* [EXERCISES]
a. In the graph creation notebook, how were root nodes identified?
b. Pick up the graph creation notebook after its last line of code and keep writing it.

* [QUOTED TEXT]

## 02 - Graph Creation and Visualization

In [None]:
import pandas as pd
import math
import os
import networkx as nx
import matplotlib.pyplot as plt
import pandas as pd

### Loading Cleaned Dataframe and Gathering data for Graph Creation

In [None]:
# Defining working directory and data path
wd = os.getcwd()
data_path = wd + "/data/"

In [None]:
# Loading dataset
df = pd.read_csv(data_path + "reddit_dataset_compiled_clean.csv", names=[
    "link","comment_id","user_id","parent","timestamp","title","text","Original File Source","Original User Source"
], engine='python', on_bad_lines='skip')
# Drop first row with column names
df = df.drop(0)

The following code is bit tricky, but essentially it extracts user interactions (edges) and user (nodes). However to explain it more in detail:

Upon initializing the process, the root nodes were identified as a user who posted a thread. This could be seen as a datum that did not have a parent ID (parent IDs would refer to the comment ID, which the post replied to). Since users would have interacted with the thread posts or replied to those thread posts, or replied to the replies of the thread posts, or replied to the replies of the replies of the thread posts, and so on, the data spanned a complex hierarchical structure. To extract user interactions with the initialization of the root nodes, we iteratively ran through the data, where we would check for each iteration if a datum had a parent ID in the established graph; if a parent ID was located, an interaction, or edge, would be added from the author of the post to the author of the parent post. Here, the author of the post would also be appended to the graph, if they were not already. Moreover, the posts themselves would be stored under their author's user ID while saving which subreddit the posts originated from. To further review the graph population, we suggest looking into the code 

In [None]:
incels_reduced = df  # Define this first
incels_reduced_small = incels_reduced.copy()  # Work with a copy
incels_reduced_small.fillna(False, inplace=True)

* [LISTED RECORDS]
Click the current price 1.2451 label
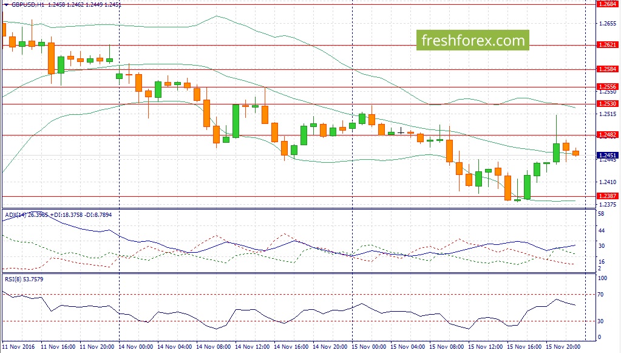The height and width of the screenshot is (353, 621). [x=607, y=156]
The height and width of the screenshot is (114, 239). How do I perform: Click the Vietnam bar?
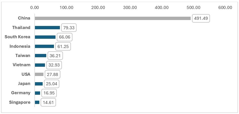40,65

--

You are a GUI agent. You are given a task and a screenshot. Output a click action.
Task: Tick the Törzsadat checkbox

* [TASK-BY-TASK OUTPUTS]
a. A root node was a user who posted a thread, seen as a datum with no parent ID.

b.
chats = {}
edges = []
nodes = set()
node_attributes = {}

# First pass: Add all root posts (posts with titles)
for idx, row in incels_reduced_small.iterrows():
    link, c_id, u_id, p_id, timestamp, title, text, c_origin, u_origin = row
    if not text:
        text = ""
    if not p_id:  # This is a root post
        chats[c_id] = {
            'text': text,
            'user_id': u_id
        }
        # Populate node attributes
        if node_attributes.get(u_id):
            if node_attributes[u_id]['posts'].get(c_origin.replace('r/', '')):
                node_attributes[u_id]['posts'][c_origin.replace('r/', '')].append(text)
            else:
                node_attributes[u_id]['posts'][c_origin.replace('r/', '')] = [text]
        else:
            if not u_origin:
                u_origin = "unknown"
            node_attributes[u_id] = {
                'posts': {
                    c_origin.replace('r/', ''): [text]
                    },
                'subreddit_origin' : u_origin
            }
            nodes.add(u_id)

print(f"Root posts found: {len(chats)}")

# Multiple passes to handle parent-child relationships
max_iterations = 50
iteration = 0


while not incels_reduced_small.empty and iteration < max_iterations:
    indices_to_drop = []
    incels_reduced_small = incels_reduced_small.iloc[::-1]
    for idx, row in incels_reduced_small.iterrows():
        link, c_id, u_id, p_id, timestamp, title, text, c_origin, u_origin = row
        
        # Skip if already processed (root posts)
        if c_id in chats:
            indices_to_drop.append(idx)
            continue
            
        # Process if parent exists in chats
        if p_id in chats:
            chats[c_id] = {
                'text': text,
                'user_id': u_id,
            }   
            if chats[p_id]['user_id'] != u_id: # Avoid self-loops
                edges.append((u_id, chats[p_id]['user_id'])) 
            
            if not text:
                text = ""
            # Populate node attributes
            if node_attributes.get(u_id):
                if node_attributes[u_id]['posts'].get(c_origin.replace('r/', '')):
                    node_attributes[u_id]['posts'][c_origin.replace('r/', '')].append(text)
                else:
                    node_attributes[u_id]['posts'][c_origin.replace('r/', '')] = [text]
            else:
                if not u_origin:
                    u_origin = "unknown"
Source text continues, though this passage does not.